Exercise:
Would it be possible to write out each entry below exactly, without the pictures?

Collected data
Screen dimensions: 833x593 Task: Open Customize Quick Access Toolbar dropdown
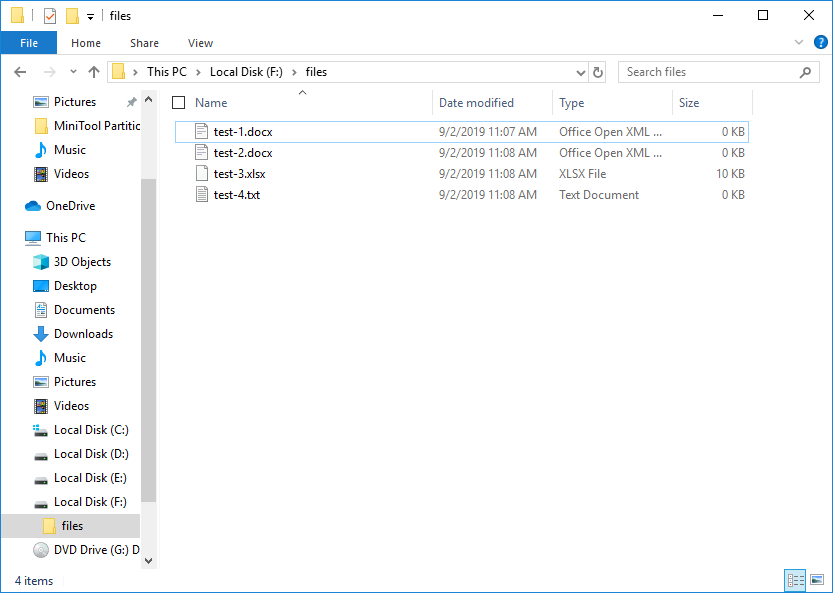click(x=90, y=17)
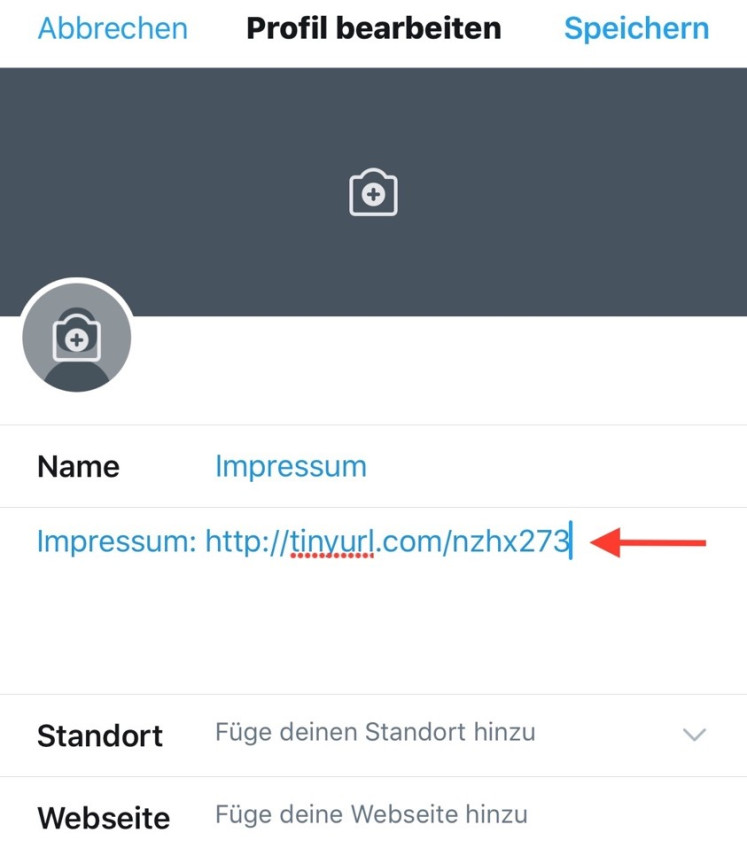Click the bio text with tinyurl link
Viewport: 747px width, 856px height.
(304, 542)
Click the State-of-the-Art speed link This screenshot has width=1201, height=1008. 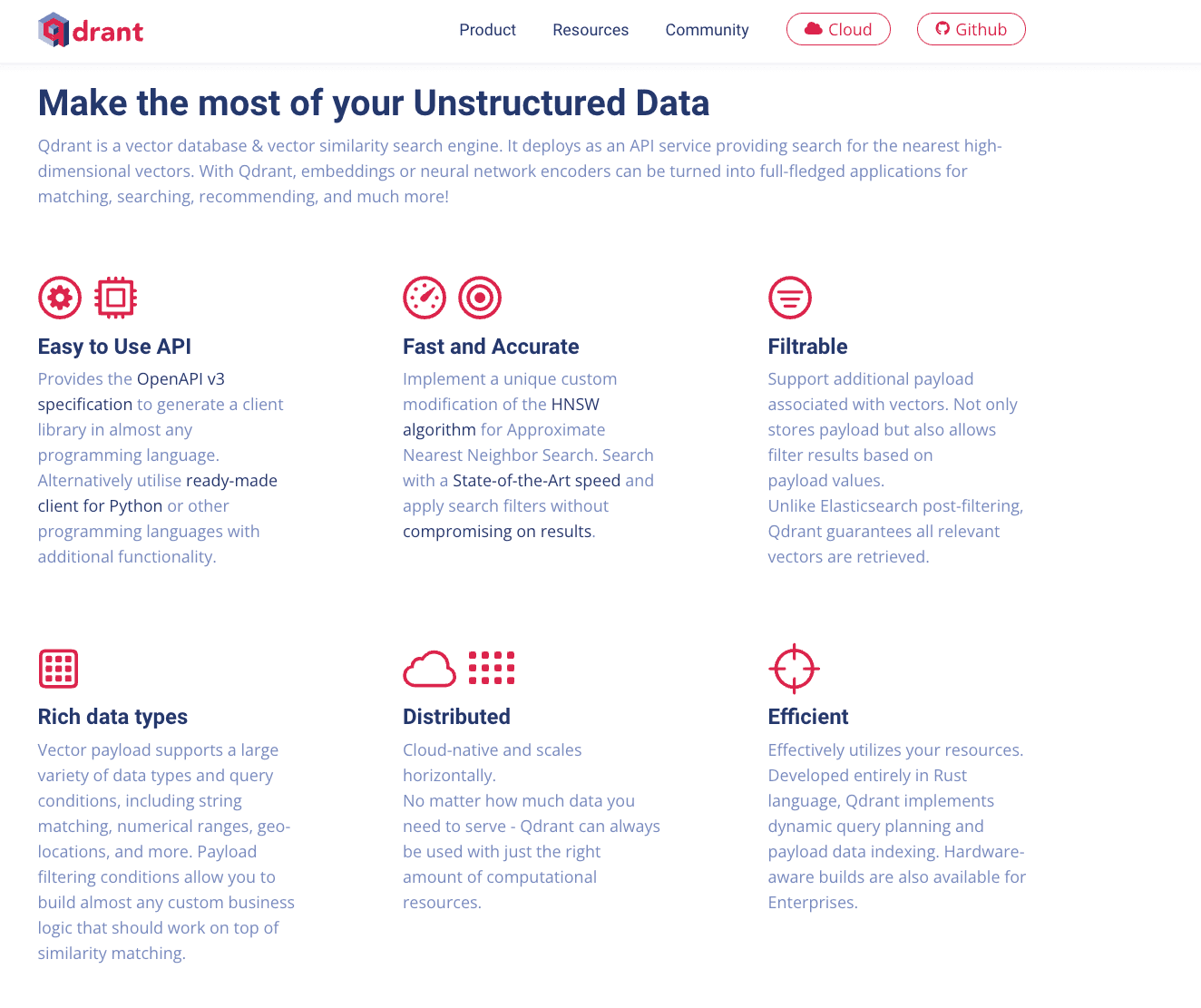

Response area:
Screen dimensions: 833x593 Task: Open Customize Quick Access Toolbar dropdown
click(x=90, y=17)
Click the bio text with tinyurl link
Viewport: 747px width, 856px height.
(304, 542)
Click the State-of-the-Art speed link This screenshot has width=1201, height=1008. 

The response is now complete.